— Given exercise —
Rewrite the lines from the one containing "This screenshot has width=706, height=397." through the one containing "click(x=131, y=126)", inclusive, with "dropdown" changed to "menu" and everything else left as is. Leave the pictures out.

---------- Records supplied ----------

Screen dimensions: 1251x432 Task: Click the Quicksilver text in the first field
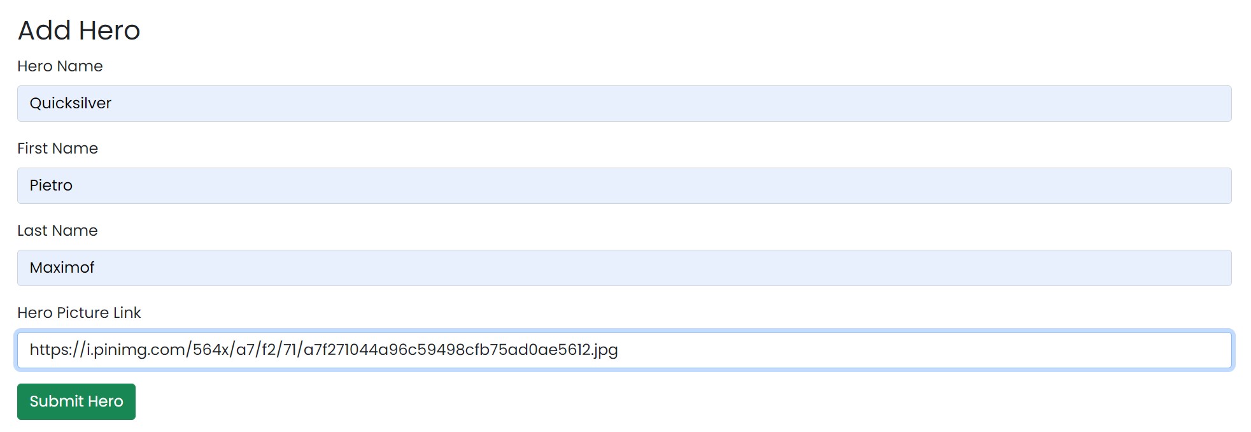70,103
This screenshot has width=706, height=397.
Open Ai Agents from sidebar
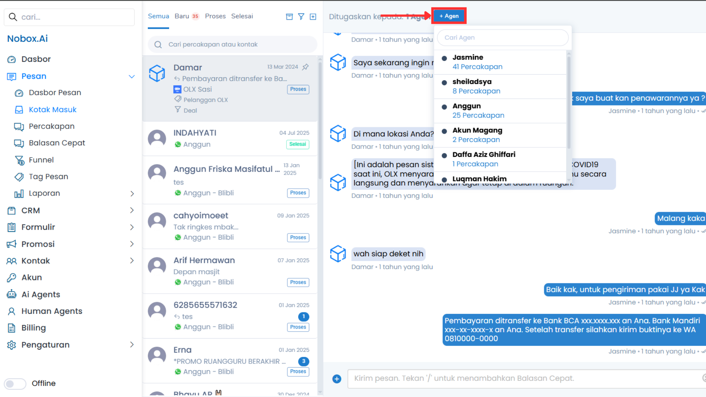click(40, 294)
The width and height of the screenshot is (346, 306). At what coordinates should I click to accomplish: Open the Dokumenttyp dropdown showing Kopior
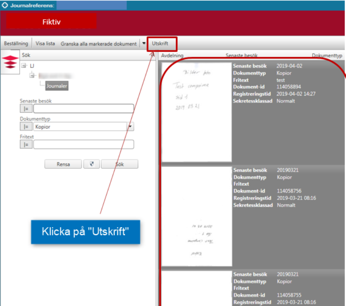click(x=131, y=126)
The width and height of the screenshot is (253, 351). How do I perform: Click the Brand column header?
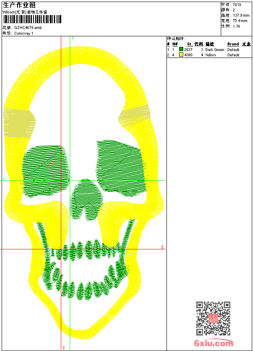pyautogui.click(x=233, y=44)
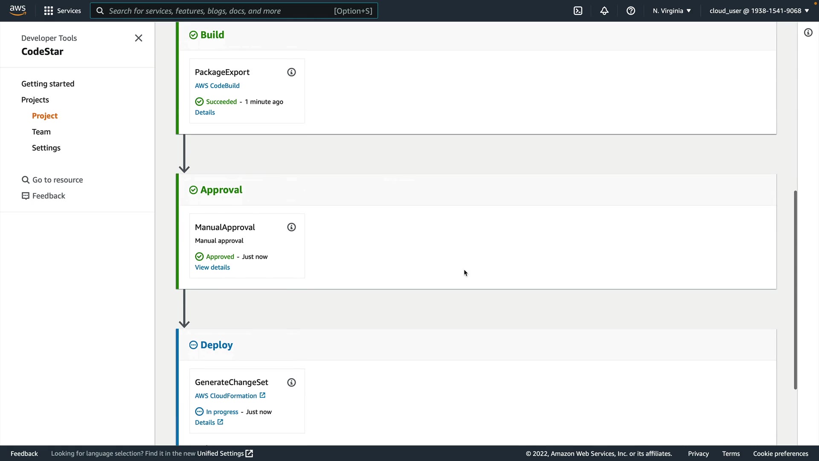The height and width of the screenshot is (461, 819).
Task: Open the AWS CloudShell icon
Action: (x=578, y=11)
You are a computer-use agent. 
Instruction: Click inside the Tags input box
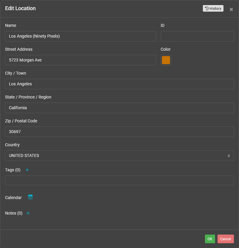[119, 180]
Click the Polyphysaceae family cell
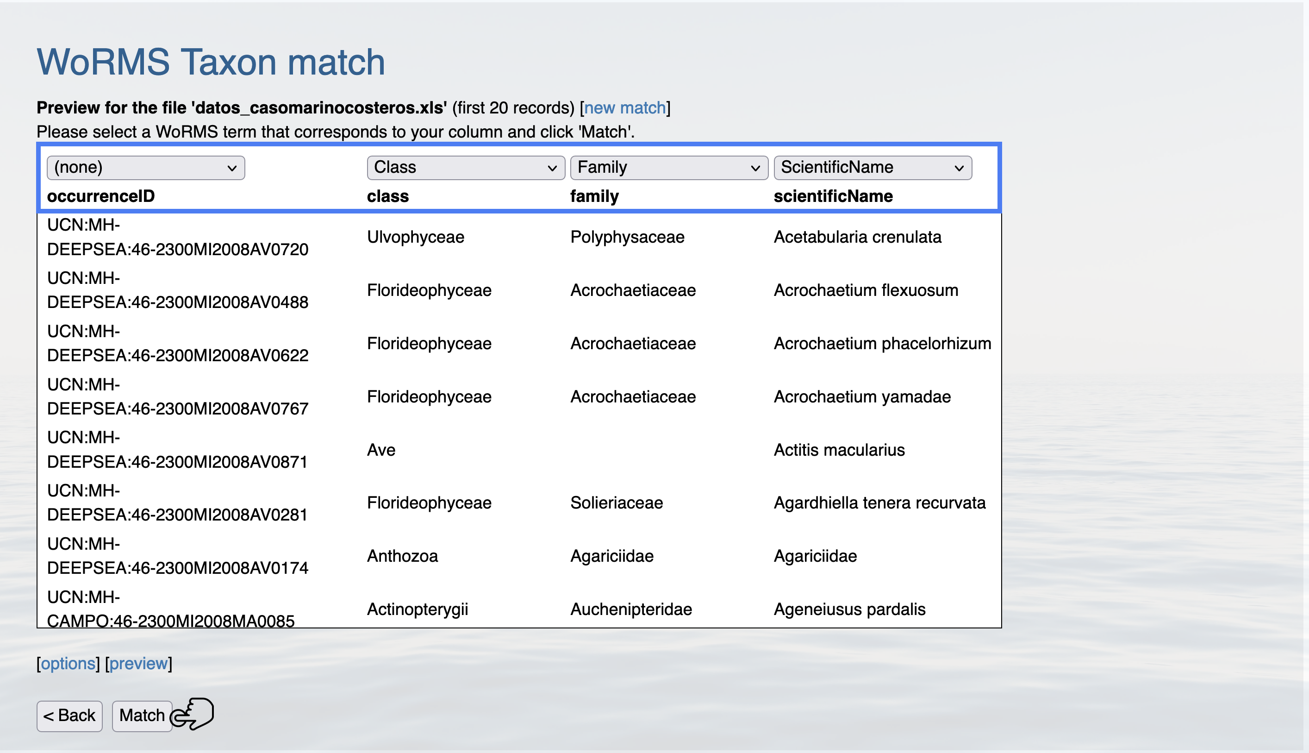This screenshot has height=753, width=1309. click(627, 237)
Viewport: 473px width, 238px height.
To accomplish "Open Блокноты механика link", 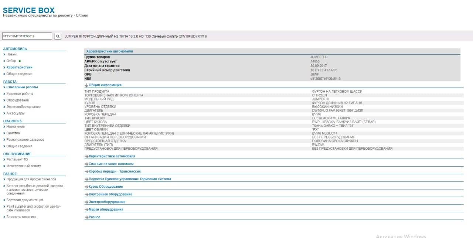I will (21, 217).
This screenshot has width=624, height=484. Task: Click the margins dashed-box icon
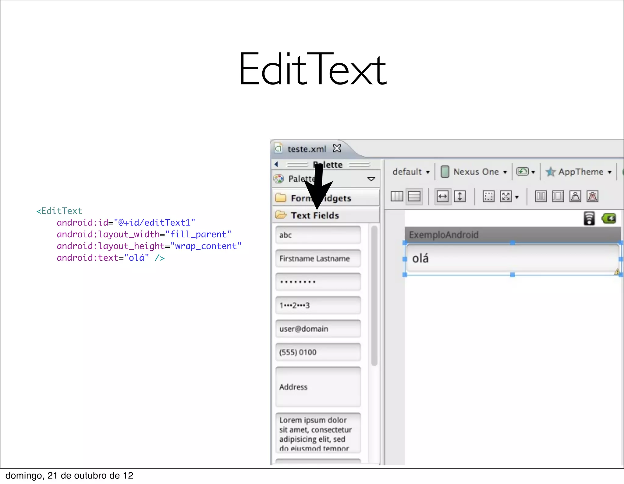point(488,196)
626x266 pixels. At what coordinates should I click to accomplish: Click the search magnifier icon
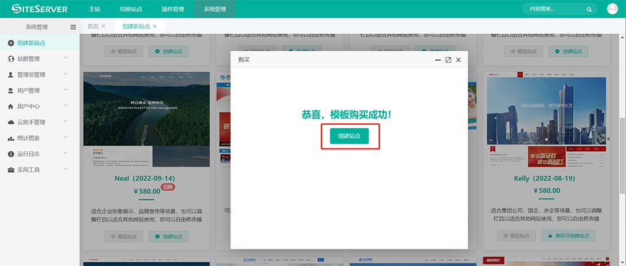(x=589, y=9)
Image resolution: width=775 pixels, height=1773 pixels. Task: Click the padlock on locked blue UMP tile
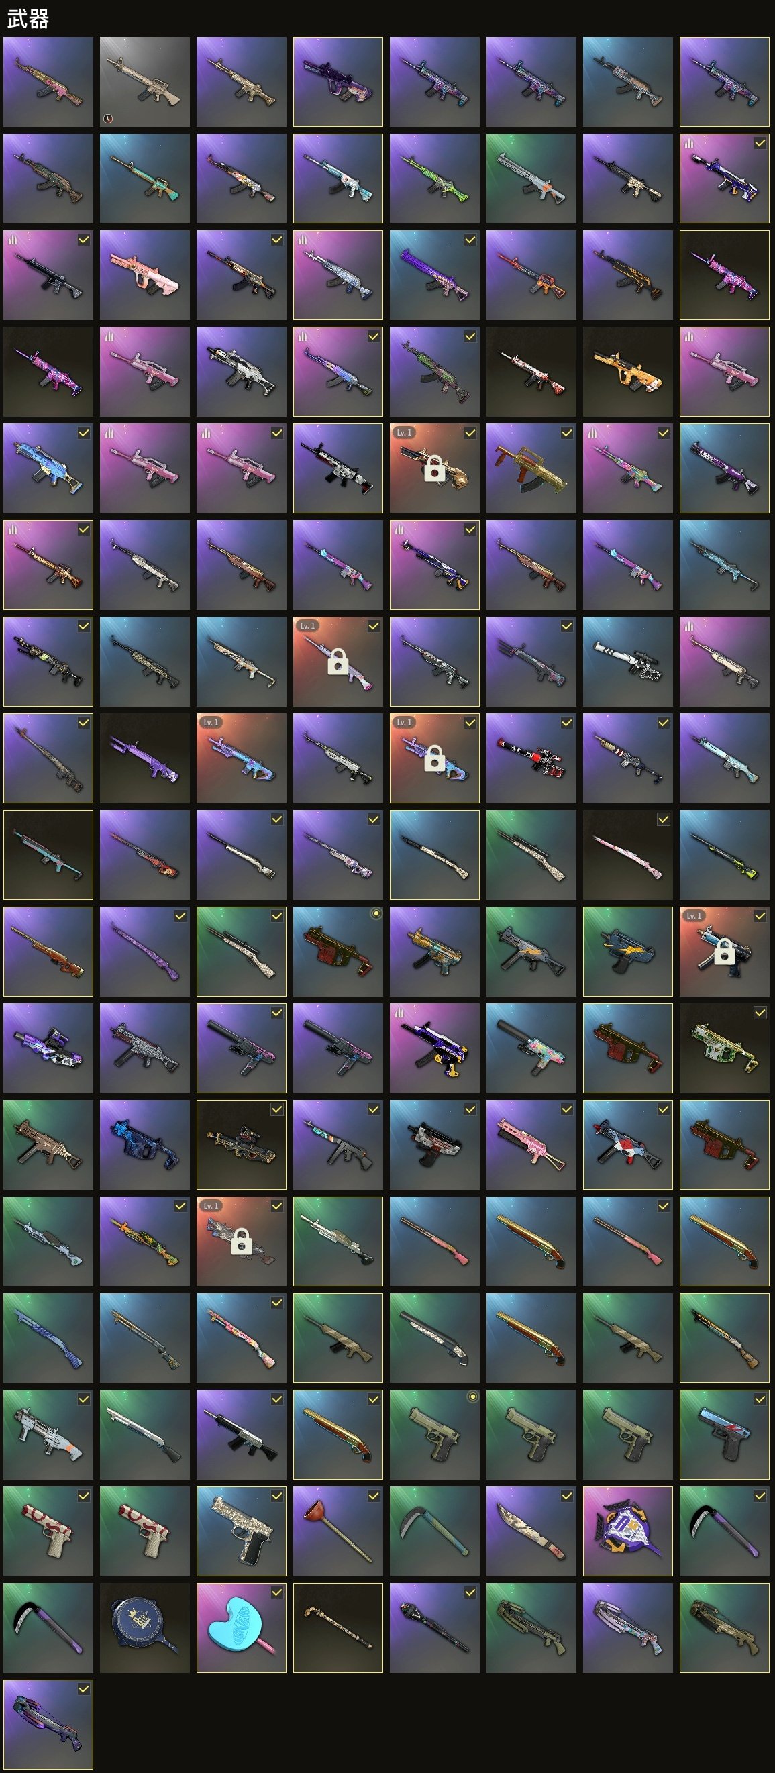(724, 952)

----------

— Solution —
This screenshot has width=706, height=397.
Open Ai Agents from sidebar
click(40, 294)
The width and height of the screenshot is (346, 306). At what coordinates should I click to accomplish: Open the Dokumenttyp menu showing Kopior
click(x=131, y=126)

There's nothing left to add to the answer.